Source excerpt:
------

Blame it on drag. Drag is a penalty you have to pay for the privilege of flight. However, why pay the full price when you can get a discount. Let's look into this idea a bit further.
As most of you know, one kind of drag results from the work being done by the wing to sustain flight. It is called induced drag and, like it or not, it is a fair price paid in exchange for the lift produced by the wing . . . after all, it does play a part in keeping us airborne.
There is another kind of drag known as parasite drag. It is not the result of anything productive and serves no useful purpose. In short, it is an airborne freeloader, a parasite that contributes nothing to flight but a needlessly eroded performance.
In short, all airplanes suffer from it. This is because parasite drag is produced by most any surface or object protruding from the surface of the airplane that interferes with the smooth flow of the slipstream.
It is reasonable to assume, therefore, that by reducing parasite drag wherever you can, you will enjoy the benefits of reduced fuel expenditures and an ego enhancing increase in airspeed . . . however infinitesimal that may be.

------

Data lines:
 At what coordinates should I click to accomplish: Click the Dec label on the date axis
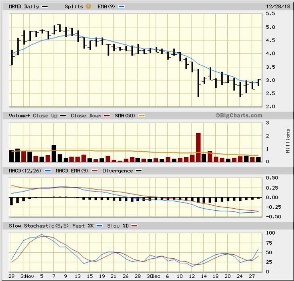pos(156,276)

------

Problems to work on:
a - List each distinct word in the first paragraph of the passage on drag that comes from the language of paying or buying.
b - In the passage on drag, what is the drag that comes from the wing's work to sustain flight called?
c - Reproduce the passage on drag from "Blame it on" to "a bit further.".
The listing is separate material from the passage on drag.

Exercise answers:
a - penalty, pay, price, discount

b - Induced drag.

c -
Blame it on drag. Drag is a penalty you have to pay for the privilege of flight. However, why pay the full price when you can get a discount. Let's look into this idea a bit further.